Jayden blinked tears out of his eyes. “H-Happy?”

“Hapi,” the man corrected, drawing out the vowel sound a little.

“Please let me go,” Jayden begged. Hapi pressed his thumb into his pulse point, and Jayden moaned and swallowed down the rest of his plea.

“Quiet,” Hapi said, “and still.”

Jayden jerked his chin in a nod.

Hapi leaned down, his breath hot against Jayden’s face. His eyes seemed to glitter in the gloom. “You have crossed the river, Jayden. You have drowned in it.”

A new flutter of fear unfolded in Jayden’s gut and bile rose in the back of his throat.

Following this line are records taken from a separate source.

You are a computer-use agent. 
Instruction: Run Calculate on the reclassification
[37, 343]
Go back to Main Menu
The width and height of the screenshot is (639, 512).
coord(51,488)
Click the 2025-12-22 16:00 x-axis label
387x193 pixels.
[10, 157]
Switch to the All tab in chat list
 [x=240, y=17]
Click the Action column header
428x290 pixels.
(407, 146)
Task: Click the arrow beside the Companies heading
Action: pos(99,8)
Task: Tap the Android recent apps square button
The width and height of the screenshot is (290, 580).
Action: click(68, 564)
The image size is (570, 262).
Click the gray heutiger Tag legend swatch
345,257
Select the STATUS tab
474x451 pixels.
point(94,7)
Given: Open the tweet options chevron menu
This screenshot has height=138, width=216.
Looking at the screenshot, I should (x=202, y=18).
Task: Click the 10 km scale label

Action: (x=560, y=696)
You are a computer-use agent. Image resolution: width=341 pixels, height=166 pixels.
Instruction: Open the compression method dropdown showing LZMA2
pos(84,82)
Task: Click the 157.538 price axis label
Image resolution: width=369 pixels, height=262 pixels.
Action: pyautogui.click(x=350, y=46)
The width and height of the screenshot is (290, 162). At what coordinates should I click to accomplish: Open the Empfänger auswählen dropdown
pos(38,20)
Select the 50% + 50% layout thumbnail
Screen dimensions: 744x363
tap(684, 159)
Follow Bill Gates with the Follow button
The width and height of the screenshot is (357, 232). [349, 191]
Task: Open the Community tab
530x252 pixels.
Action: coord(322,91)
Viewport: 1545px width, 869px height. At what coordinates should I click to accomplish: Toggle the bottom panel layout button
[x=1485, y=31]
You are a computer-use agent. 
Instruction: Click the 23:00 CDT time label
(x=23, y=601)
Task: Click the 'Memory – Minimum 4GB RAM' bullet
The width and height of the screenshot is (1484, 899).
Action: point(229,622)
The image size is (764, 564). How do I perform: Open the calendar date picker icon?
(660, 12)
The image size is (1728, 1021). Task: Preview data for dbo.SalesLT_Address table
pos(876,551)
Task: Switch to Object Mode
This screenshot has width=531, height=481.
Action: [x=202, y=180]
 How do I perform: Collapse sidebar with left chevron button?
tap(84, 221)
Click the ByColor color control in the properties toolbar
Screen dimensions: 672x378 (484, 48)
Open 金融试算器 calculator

“And now you will be judged,” Hapi murmured. “Your heart will be weighed. My father, Horus, will take your soul. My brothers will take your liver, your stomach, and your intestines. But your lungs are mine, Jayden. You breathe for me.”

Jayden stared up at him.

“You breathe for me,” Hapi repeated, rubbing his thumb along Jayden’s bruised throat. His mouth twitched again. “Until you breathe no more.”

* * *

Jayden pressedup against the gap in the shed door, squinting out into the darkness. It was night and still raining, and he could make out a faint glow through the trees. A house? A house full of crazy people like Hapi? Maybe he was the only one who was crazy. He probably did have brothers—Barry had said something about the Horace boys—but they couldn’t all be crazy like Hapi.

Nobody could be fucking crazy like Hapi.

Jayden shivered.

Something about the stuff Hapi had said sounded vaguely familiar. His heart being weighed. Jayden thought he’d heard that somewhere before, maybe when he was a kid, like a story? But it was impossible to try to figure it out when cold dread pooled in his gut at the realisation that Hapi had meant every word. That stuff about the heart and laying his lungs out like wings.

Bile rose in his throat, sour and stinging, and he fought not to be sick.

This couldn’t be real.

It couldn’t be.

He swallowed and it hurt. His throat was fucked-up because Hapi had choked him. Not even the most fucked-up thing Hapi had done. Hapi had jerked him off, and it was sick and twisted, and Jayden knew his physical reaction was just something to do with fear, with relief, with adrenaline and endorphins or whatever. He didn’t want to look at it too closely, though, because he’d dreamed of Hapi, and he’d been frozen under the man’s gaze long before Hapi had even put a hand on him. He pushed those thoughts away because he wasn’t giving up. He wasn’t going to fall into the trap of thinking that this had been in any way inevitable. And he sure as shit wasn’t going to start wondering if he really had drowned in the muddy river, and worry about whether or not all of this was part of his divine judgement.

He moved back toward the far end of the shed. He was blind in the darkness, and he swore as he stubbed his toe against something hard.

He wasn’t staying here to die.

He squeezed past the rusted car body, no longer giving a fuck if it was full of venomous snakes because his encounter with Hapi had sure put them into perspective. He rattled around on the shelves, going more by feel than anything else, looking for something—anything—sharp enough to use as a weapon.

His fingers closed around something that might have been a tent peg. It was heavy, metal, and pointed at one end, so whatever the fuck it was supposed to be, it was Jayden’s only weapon now. He shoved it in the waistband of his boardshorts and kept searching blindly for something better just in case.

Rust crumbled under his fingers. He cut his thumb on something.

At last, satisfied that there was no better option—he liked the star pickets, but could hardly get the jump on Hapi with something he couldn’t hide—he retreated back around the car body and the conveyor belt, returning to his dirty mattress. He sat there, testing the weight of the tent peg in his hand.

Could he really stab someone with it?

Then, touching his bruised and aching throat, he realised it didn’t matter if he thought he could do it or not. He didn’t have a choice.